Jean-Marie Beurton : Cette lettre ouverte est motivée par la déclaration de Nicolas Sarkozy à Batz-sur-Mer (Loire-Atlantique), le 24 juillet, qui met un grand coup d’encensoir au monde associatif et à l’éducation populaire. Nous y avons rappelé quelques-unes des déclarations du Président, notamment celle-ci : « L’éducation populaire permet aux jeunes de se découvrir eux-mêmes, de découvrir et de comprendre les autres, d’aller vers l’autonomie, de comprendre que l’autre n’est pas un adversaire. » C’est la première fois que l’on entend de tels propos de la part d’un président de la République. Or, deux mois plus tard, nous apprenons la suppression en 2009 de la ligne budgétaire dite « animation rurale » du ministère de l’Agriculture, notre principal partenaire financier. Pour nous, cela représente environ 340 000 euros, auxquels il faut ajouter la révision à la baisse du soutien du ministère de la Culture et de la Communication et du ministère de la Santé, de la Jeunesse, des Sports et de la Vie associative. Nous estimons à près de 500 000 euros la baisse du soutien de la puissance publique en faveur de l’animation du réseau des foyers ruraux, soit l’essentiel de notre budget action. Et cette situation concerne aussi nombre de nos partenaires associatifs ruraux. C’est à un désengagement financier massif que se livre aujourd’hui le gouvernement vis-à-vis du monde rural.
Pour nous, c’est évidemment difficile à avaler.
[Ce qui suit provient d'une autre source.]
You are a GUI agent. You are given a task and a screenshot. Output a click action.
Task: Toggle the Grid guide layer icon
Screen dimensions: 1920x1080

En quelques années, nous avons profondément fait évoluer notre projet associatif pour l’adapter aux demandes de nos adhérents et aux besoins des populations rurales. Nous avons même joué la transparence la plus totale vis-à-vis de nos partenaires financiers en demandant un audit ministériel il y a deux ans. Il semble que cela n’ait servi à rien.
Nicolas Sarkozy, le 24 juillet 2008 à Batz-sur-Mer.
Feferberg/AFP
Que signifierait la disparition de la Fédération nationale des foyers ruraux ?
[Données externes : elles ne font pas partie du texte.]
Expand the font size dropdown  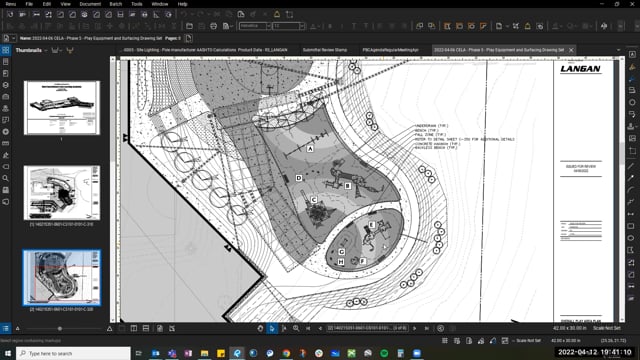[x=302, y=26]
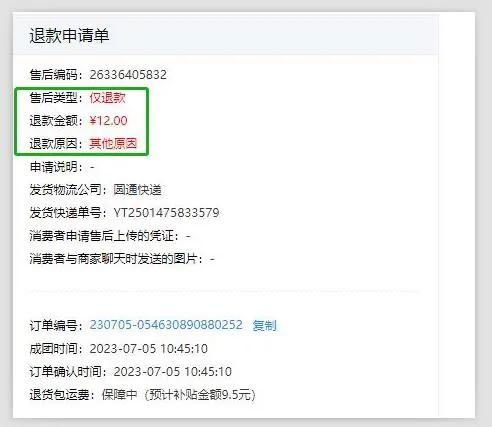Image resolution: width=492 pixels, height=427 pixels.
Task: Click the 退货包运费 label
Action: point(59,395)
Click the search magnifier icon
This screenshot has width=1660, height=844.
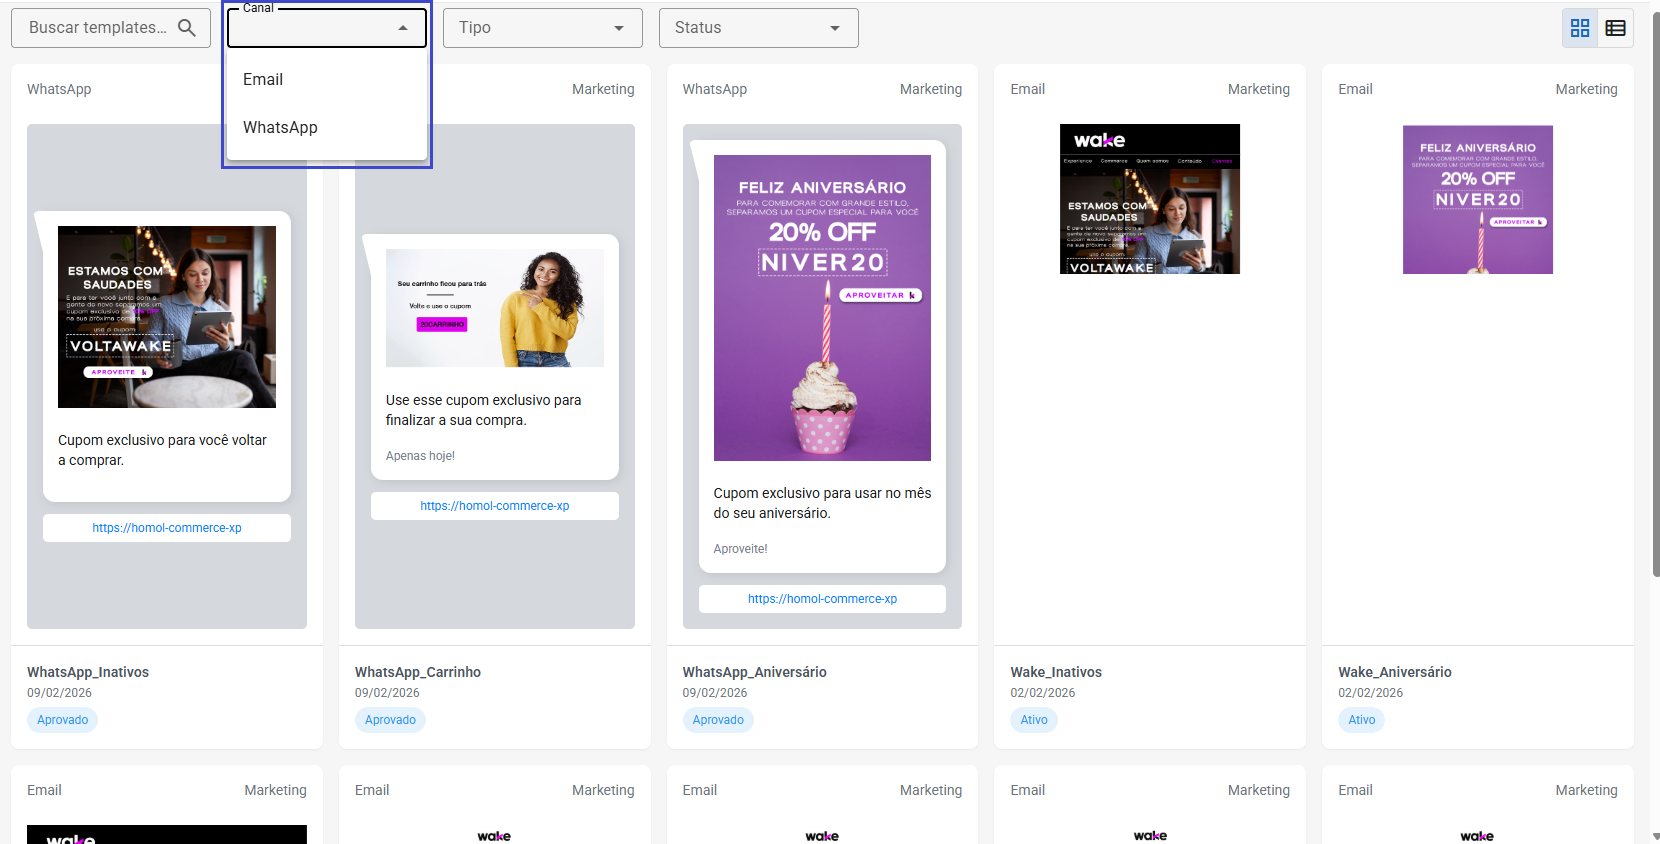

Fédérer des associations, c’est donner un sens politique et une visibilité à des initiatives qui sans cela seraient dispersées. C’est aussi faire le choix de l’échange, de la réflexion commune, refuser le vase clos. C’est se donner le moyen de former les responsables associatifs. Aujourd’hui, une tête de réseau n’est plus là pour imposer un système centralisé et hiérarchique, mais pour catalyser des énergies. Nous sommes une des seules organisations d’animation socioculturelles et sportives s’adressant spécifiquement aux acteurs du monde rural. Parce que nous existons depuis plus de soixante ans, on nous attribue parfois une image un peu vieillotte. Mais nos bénévoles ne sont plus ceux d’il y a soixante ans. Les foyers et les associations rurales ont changé avec le monde rural. Aujourd’hui, ils font vivre les pratiques artistiques amateurs, ils sont les artisans du renouveau du conte en France, ils organisent des « rallyes mob », des cafés débats ou des brocantes de village, font de la prévention ou s’investissent dans les comités de développement mis en place dans le cadre des pays… Et tout ça est important. Il s’agit là de se prendre en charge soi-même et d’oser être acteur de son développement.
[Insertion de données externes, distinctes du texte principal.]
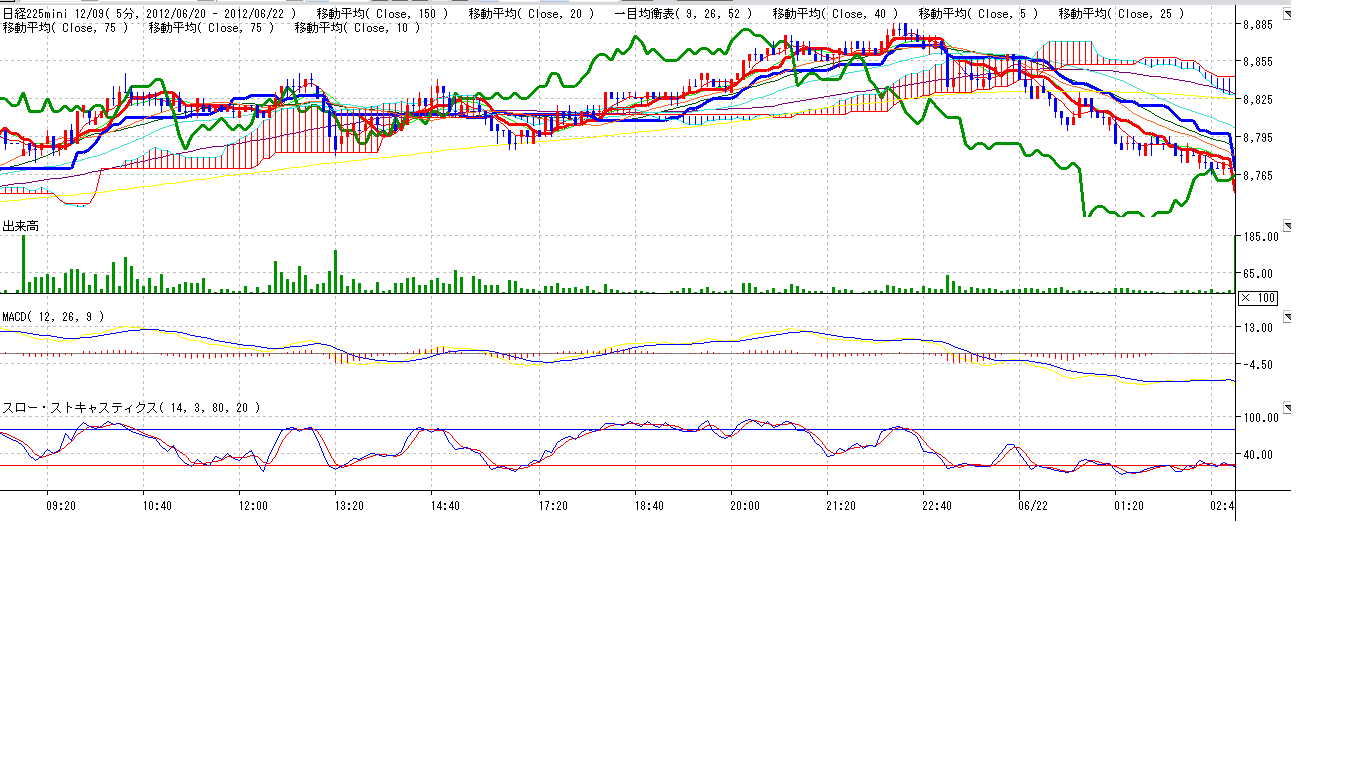Select the MACD( 12, 26, 9 ) panel title
Screen dimensions: 1366x768
click(52, 317)
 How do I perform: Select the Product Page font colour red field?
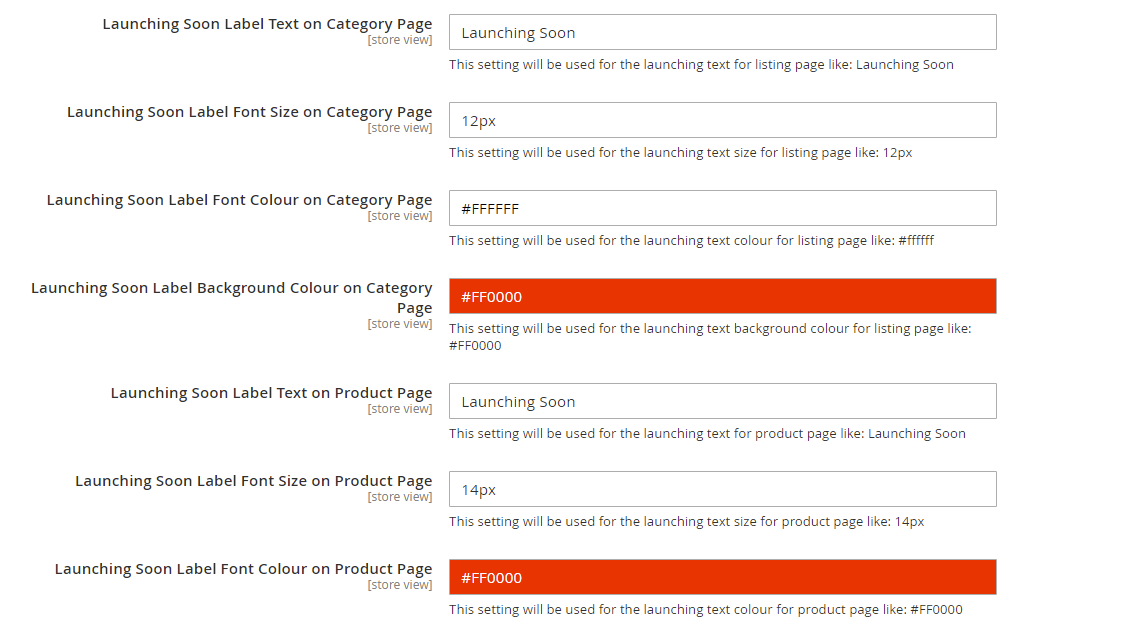[x=722, y=577]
Votre démarche dérange-t-elle ?
Une chose est sûre, c’est qu’on est de plus en plus confrontés à une marchandisation des relations sociales, culturelles, éducatives. Aujourd’hui, l’État demande aux associations d’être performantes économiquement, de répondre aux mêmes appels d’offres que des entreprises privées. C’est un non-sens. Il faut y résister. Une association d’éducation populaire ne peut que se placer dans le champ de la solidarité, de la coopération. Nous ne sommes pas taillés pour la compétition, nous sommes avant tout un réseau de bénévoles. Notre travail est peu visible. Il ne se situe pas dans la sphère du monétaire, même si nous avons besoin d’argent, de professionnalisme et donc de salariés pour mener à bien nos actions. Les acteurs de l’éducation populaire tentent, tant bien que mal, de donner du sens, d’ouvrir des espaces de parole, d’introduire l’esprit de résistance.
Le gouvernement est donc en train d’abandonner une forme d’éducation populaire ?
Il défend le bénévolat, mais pas l’éducation populaire… Pour les politiques, le bénévole est celui qui a du temps libre à prêter à des organisations caritatives. On invente des bourses du bénévolat pour que des personnes, retraitées ou ne travaillant pas, viennent offrir leurs compétences et leur temps pour des activités caritatives. Nous sommes radicalement opposés à cette conception. Pour nous, être bénévoles, c’est être militant, citoyen, acteur de son devenir, de la vie de son territoire. La conception de la vie de la société civile organisée est battue en brèche depuis plusieurs années. L’État fait de la politique marketing. Aider des associations qui visent à construire des acteurs debout, ça n’entre visiblement pas dans ses préoccupations.